我正在查看文档中的示例: https://www.tensorflow.org/tutorials/generative/autoencoder
import matplotlib.pyplot as plt
import numpy as np
import pandas as pd
import tensorflow as tf
from sklearn.metrics import accuracy_score, precision_score, recall_score
from sklearn.model_selection import train_test_split
from tensorflow.keras import layers, losses
from tensorflow.keras.datasets import fashion_mnist
from tensorflow.keras.models import Model
class Autoencoder(Model):
def __init__(self, latent_dim, shape):
super(Autoencoder, self).__init__()
self.latent_dim = latent_dim
self.shape = shape
self.encoder = tf.keras.Sequential([
layers.Flatten(), # flattens input WITHOUT affecting batch size
layers.Dense(latent_dim, activation='relu'),
])
self.decoder = tf.keras.Sequential([
layers.Dense(tf.math.reduce_prod(shape).numpy(),
activation='sigmoid'),
layers.Reshape(shape)
])
def call(self, x):
encoded = self.encoder(x)
decoded = self.decoder(encoded)
return decoded
# (x_train, _), (x_test, _) = fashion_mnist.load_data()

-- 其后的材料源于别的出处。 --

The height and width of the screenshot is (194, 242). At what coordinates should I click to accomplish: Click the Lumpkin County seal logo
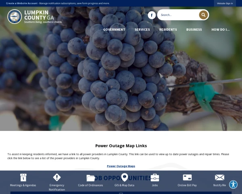(x=15, y=17)
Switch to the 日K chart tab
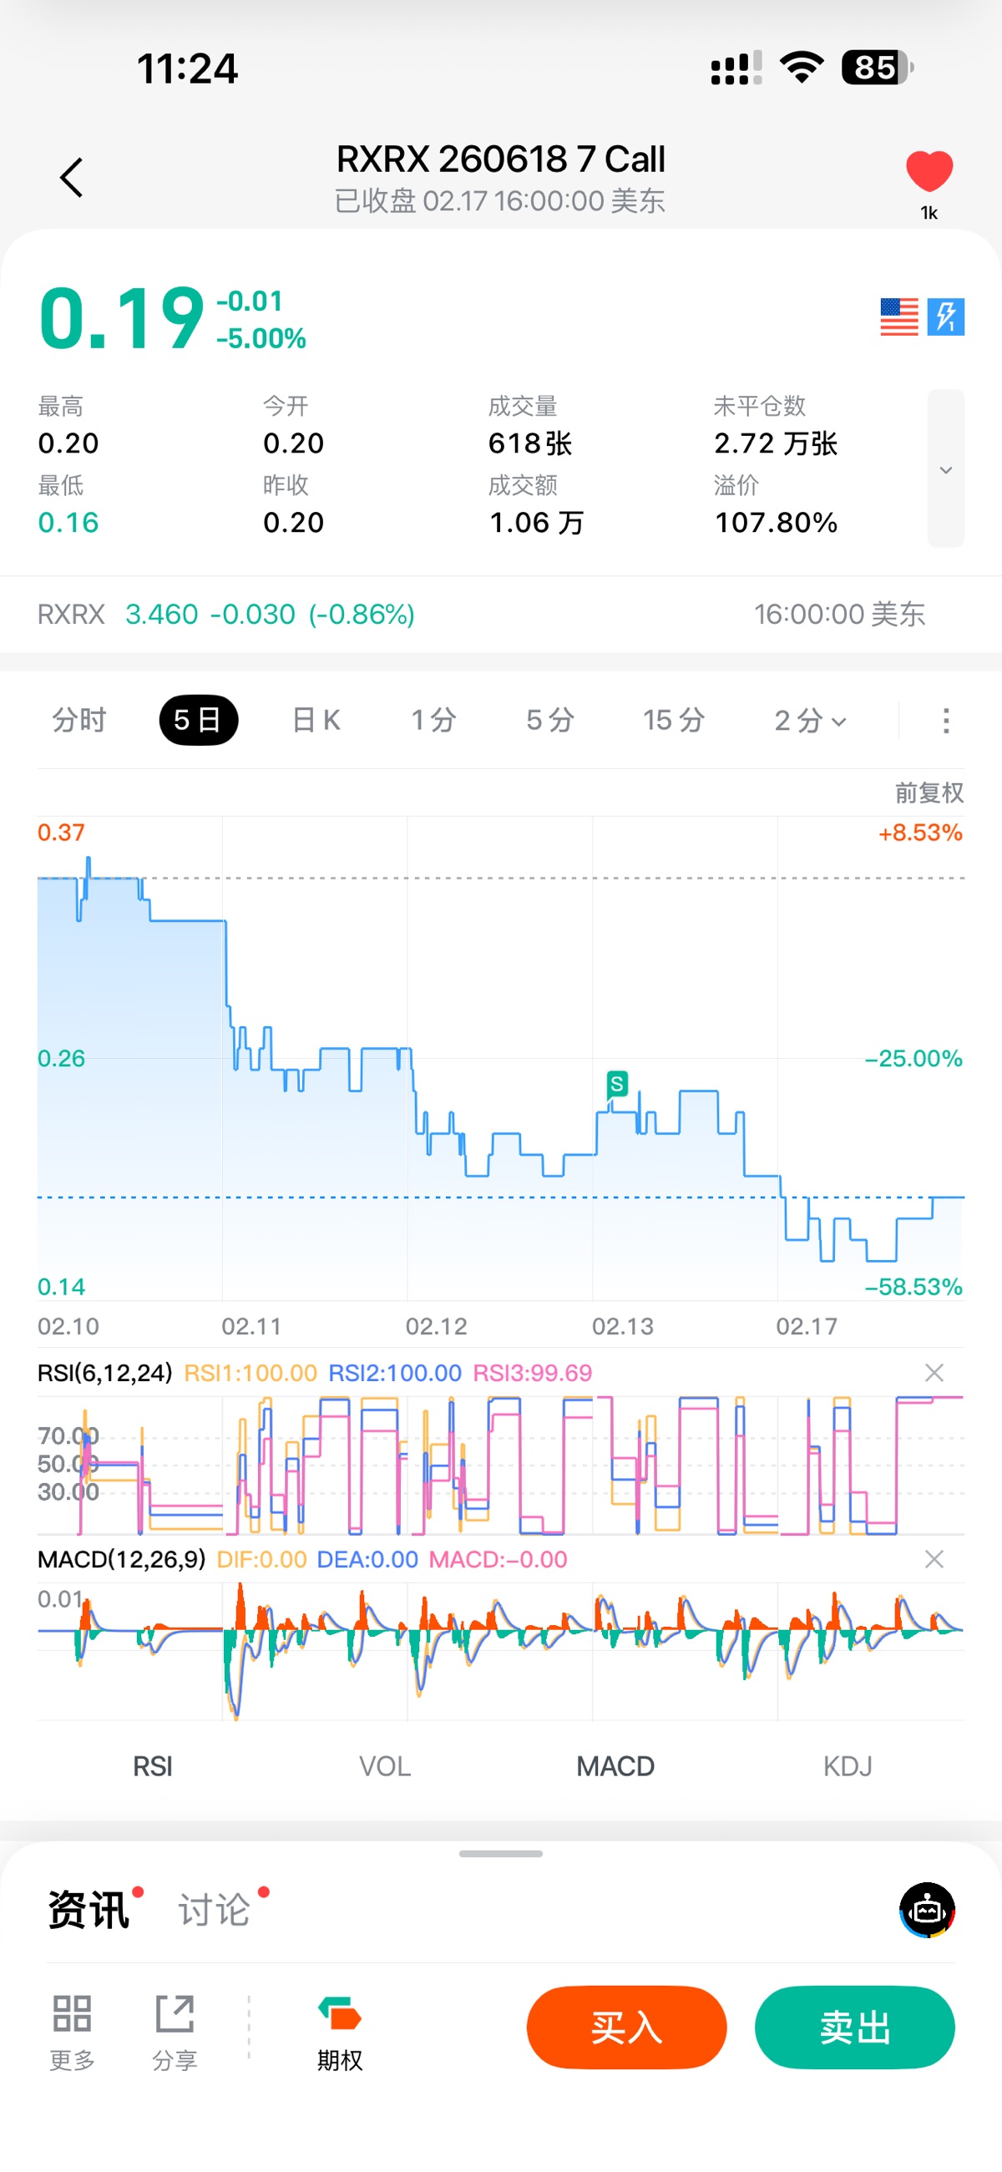1002x2172 pixels. click(x=316, y=721)
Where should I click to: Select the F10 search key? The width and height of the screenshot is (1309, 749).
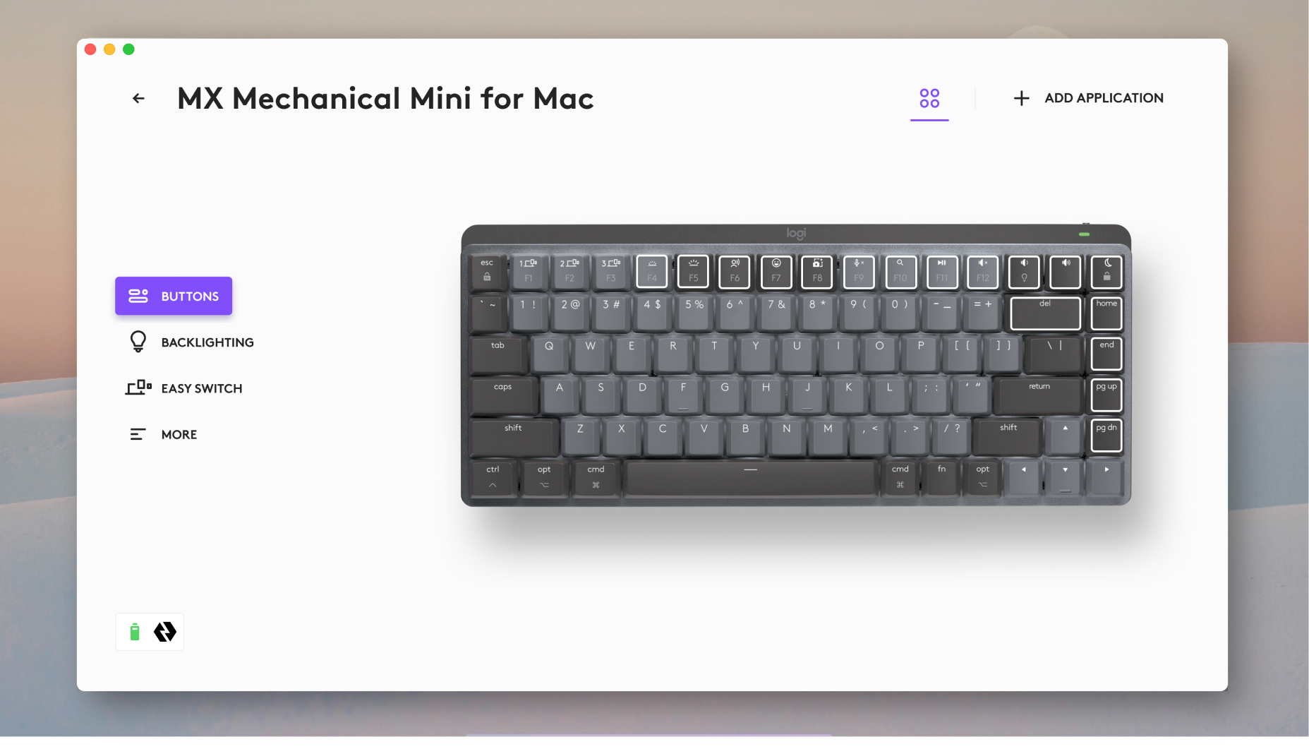(900, 272)

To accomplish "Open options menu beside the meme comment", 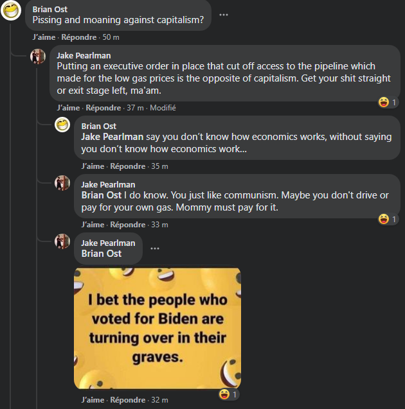I will pos(155,248).
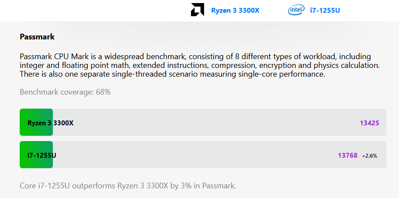Click the header divider line under CPU names
This screenshot has width=399, height=198.
coord(203,22)
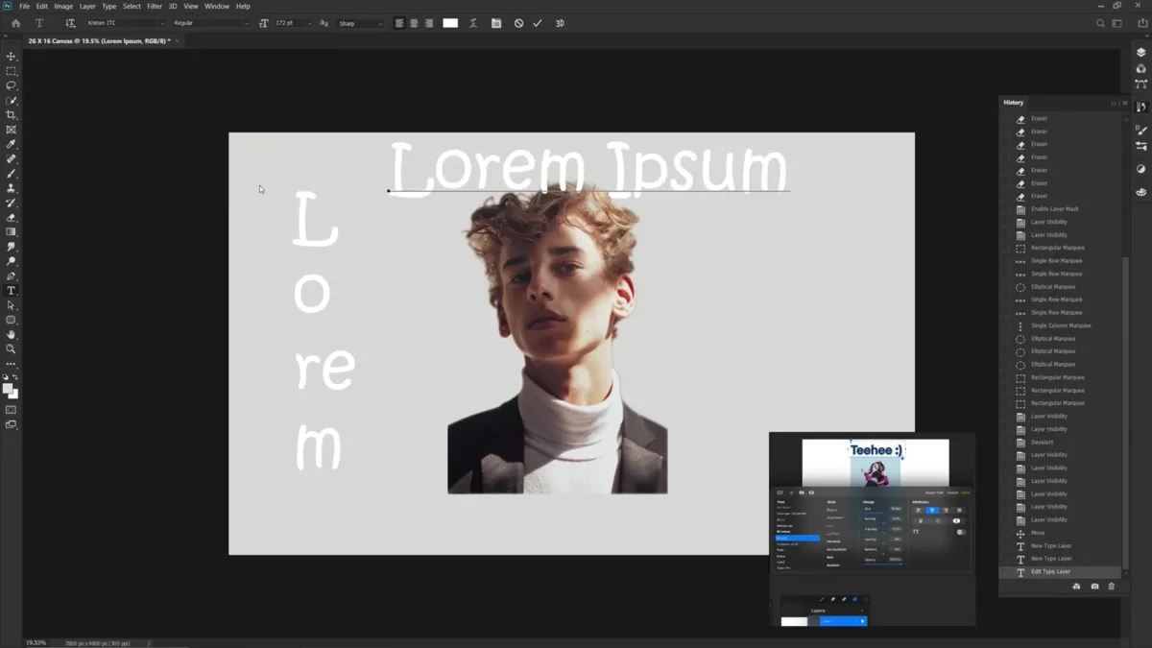Switch to the Lorem Ipsum document tab
This screenshot has width=1152, height=648.
(x=96, y=41)
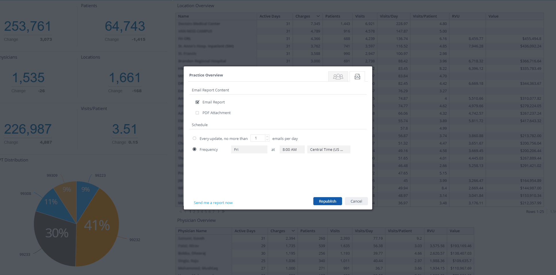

x_train = x_train.astype('float32') / 255.
x_test = x_test.astype('float32') / 255.
print(x_train.shape) # (60000, 28, 28)
print(x_test.shape) # (10000, 28, 28)
shape = x_test.shape[1:]
latent_dim = 64
autoencoder = Autoencoder(latent_dim, shape)
autoencoder.compile(optimizer='adam', loss=losses.MeanSquaredError())
# autoencoder.build(input_shape=x_train.shape) # nope
# autoencoder.build(input_shape=(None, 28, 28)) # nope
# autoencoder.summary()
我想构建模型来获得摘要。 input_shape 应该是什么?输入尺寸为 28x28 的图像。
我希望这能起作用:
autoencoder.build(input_shape=(None, 28, 28))
非常感谢!
谢谢您的建议。
重新审视这个例子:
autoencoder.build(input_shape=x_train.shape)
autoencoder.summary()
产量:
_________________________________________________________________
Layer (type) Output Shape Param #
=================================================================
sequential (Sequential) (60000, 64) 50240
sequential_1 (Sequential) (60000, 28, 28) 50960
=================================================================
Total params: 101,200
以下:
autoencoder.build(input_shape=(None, 28, 28))
autoencoder.summary()
产量:
_________________________________________________________________
Layer (type) Output Shape Param #
=================================================================
sequential_2 (Sequential) (None, 64) 50240
sequential_3 (Sequential) (None, 28, 28) 50960
=================================================================
Total params: 101,200
Trainable params: 101,200
Non-trainable params: 0
_________________________________________________________________
在这两种情况下,第一层的参数数量都是 28 x 28 x 64 + 64 = 50240,正如预期的那样。
感谢您的提示!